YMCA Zdolbunov provides classes in the children's club and on March 1-16 held 11 online meetings for everyone. 55 children took part. We played together, took interesting quizzes, motorbikes, had fun learning English and drawing. It greatly improved the mood and calmed the children, parents and leaders themselves! Yoga classes are held online for everyone.
Zaporizhzhya YMCA (Eastern Ukraine)
The YMCA of Zaporizhzhia Region, located in the East of Ukraine, in the area of hostilities, actively collects and provides various humanitarian aid to those suffering from the war, namely: various necessities, food, medicine, toys for children and food kits for animals. Each volunteer of the YMCA of Zaporizhia region undertook to take care of homeless and abandoned animals in order to further find their owners or put them in "good hands".
Elderly patients also receive practical and charitable assistance. Separate assistance from YMCA volunteers in Zaporizhia Oblast is provided to carers of many abandoned animals, and a special support group has been set up, led by a YMCA volunteer.
YMCA volunteers visit hospitals and provide all possible assistance to family doctors and patients, help sick people get to hospitals, search for necessary medicines for chronic patients, as it is very difficult to find necessary medicines for elderly people due to their shortage.
To deliver aid, volunteers work in difficult air-raid conditions, use bicycles or carry backpacks in hard-to-reach areas, and there is a lack of fuel and vehicles for all. A separate important area is the delivery of aid to elderly people who remain in the villages of the region in a humanitarian crisis under fire without food, medicine and water, but can not leave these places.

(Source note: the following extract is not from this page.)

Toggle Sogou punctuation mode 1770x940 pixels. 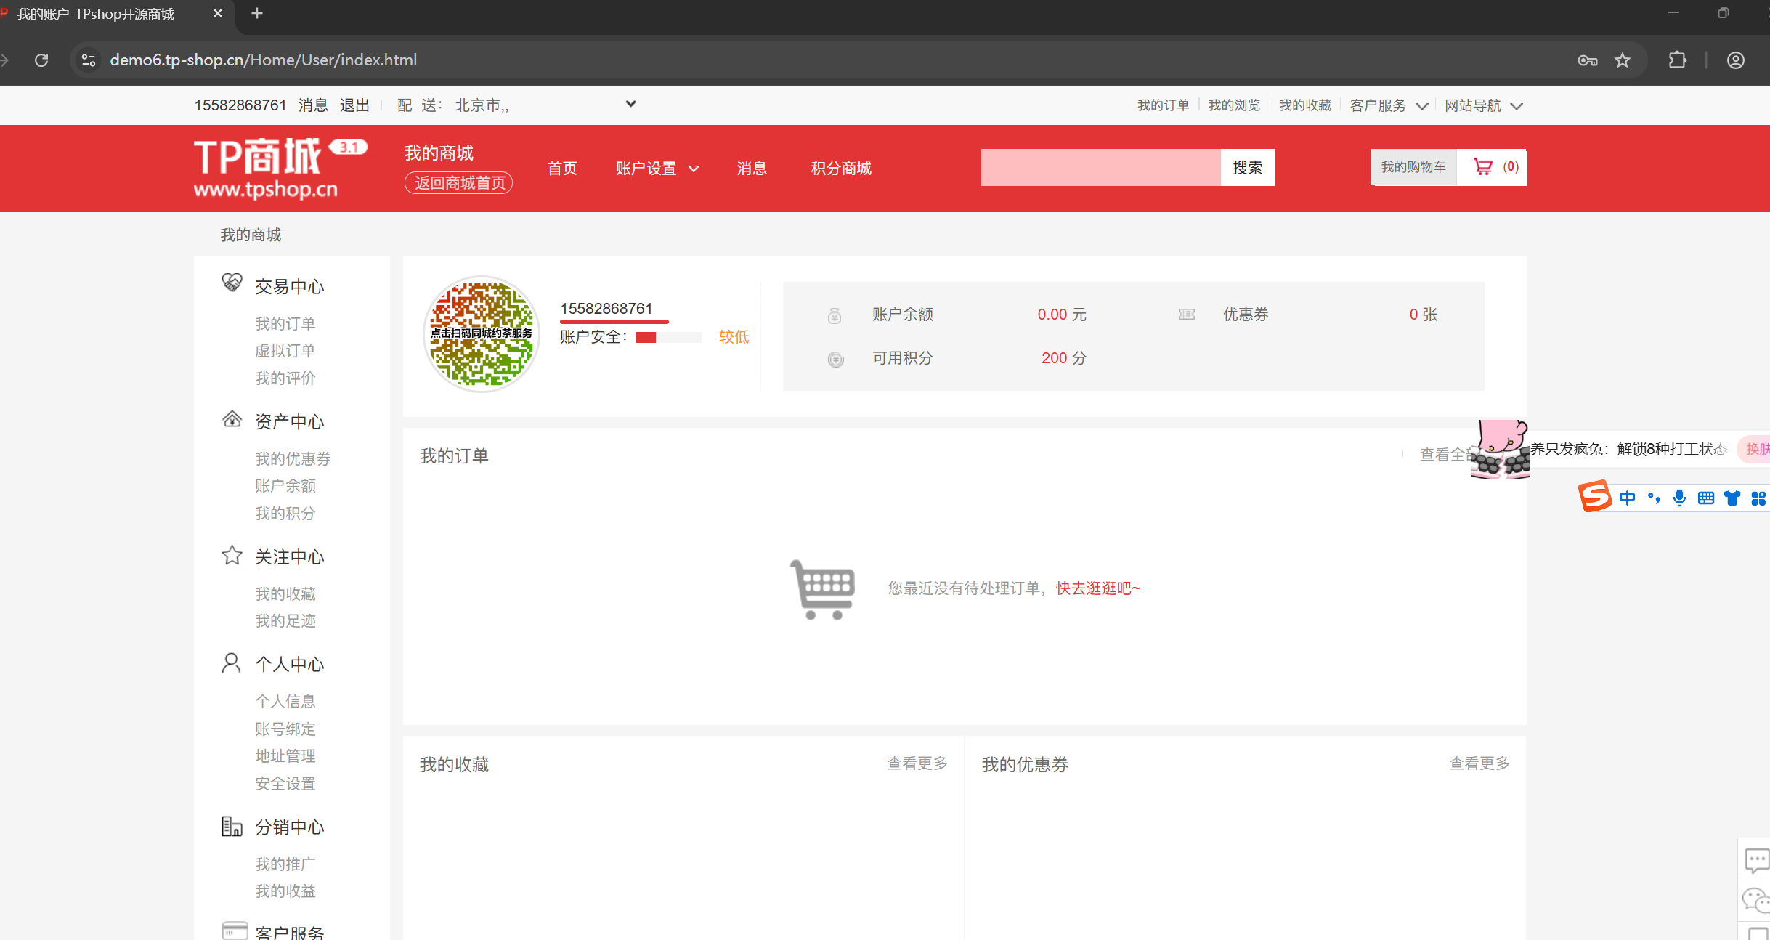click(x=1654, y=498)

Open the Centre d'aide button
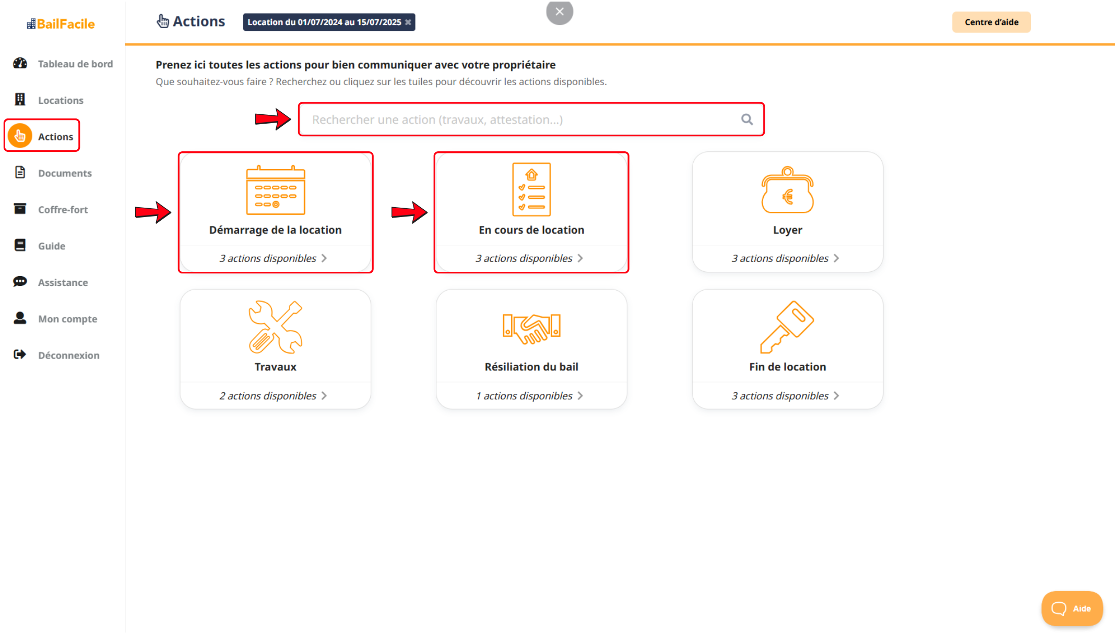[x=991, y=22]
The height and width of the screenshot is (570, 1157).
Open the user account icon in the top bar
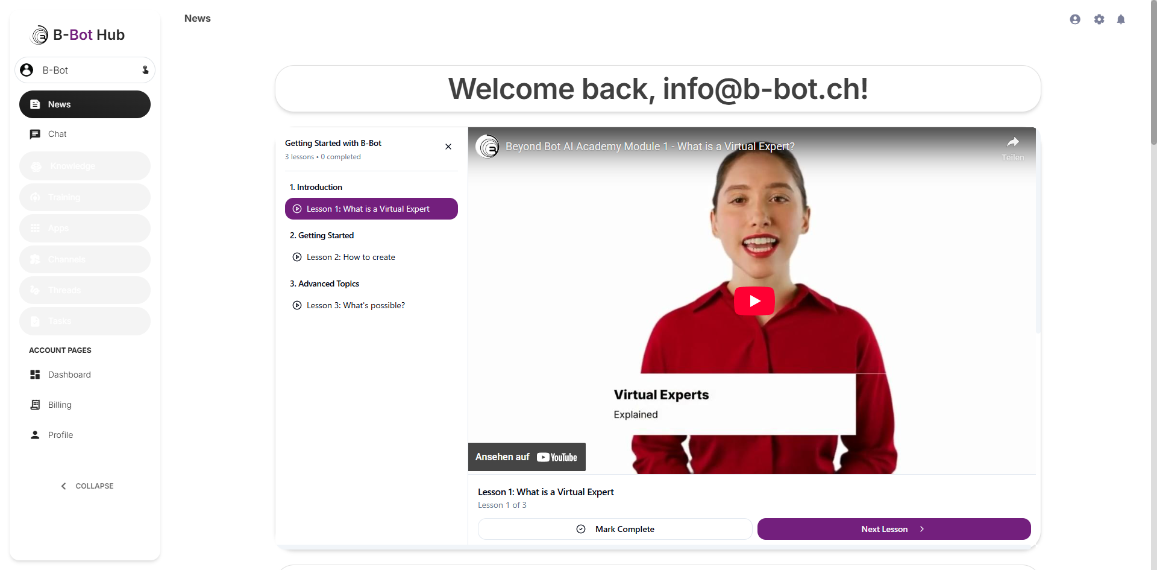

YMCA volunteers pack large family food kits for IDPs and help with evacuations to safe places, as well as care for families with children who are temporarily staying in Zaporizhia. YMCA of Zaporozhye region on the occasion of a month-long war withRussia held an exhibition "PEACE BY THE EYES OF CHILDREN"!
In total around 1,500 people were reached by the YMCA of Zaporizhia region activities since the war started. Photo materials available here.
Y-space “Spirit. Mind. Body." Zaporizhia plans to create a hostel for refugees with a capacity of 30 beds on its own premises and organize humanitarian aid, social and psychological support for civilians, especially among vulnerable categories of children and youth from among: orphans, semi-orphans, low-income, low-income, disabled people, internally displaced persons from technogenic zones, volunteers from among the members of the YMCA.
Guest House "SargoRigo" / YMCA Nyzhnie Village organized a camp on its base for children from destroyed by Russians villages.
Volunteers try to organize leisure time so that children do not think about war. Older teens make a list of skills they can share with each other and with younger children. Meanwhile, adults are setting up a bomb shelter …
YMCA Boyarka (near Kyiv)
Due to the sharp increase in hostilities in the Kyiv region, this has led to a shortage of many products and medicines. For the Boyarka community, YMCA Zdolbunova facilitated the purchase of UAH 10,000 worth of medicines. Cooperation and mutual assistance between local YMCA units is more important than ever.
YMCA of Luhansk region
President of Luhansk region Olga Pechenyuk is currently in Lviv and is helping to distribute humanitarian aid to IDPs in Lviv and Kyiv.
Many of us have had the honor of shaking hands with Father Yevgheny at some point. A model, an example of simplicity, kindness, and peace. We are glad to know that he is safe in Kirovohrad – doing what he does best – helping people in need.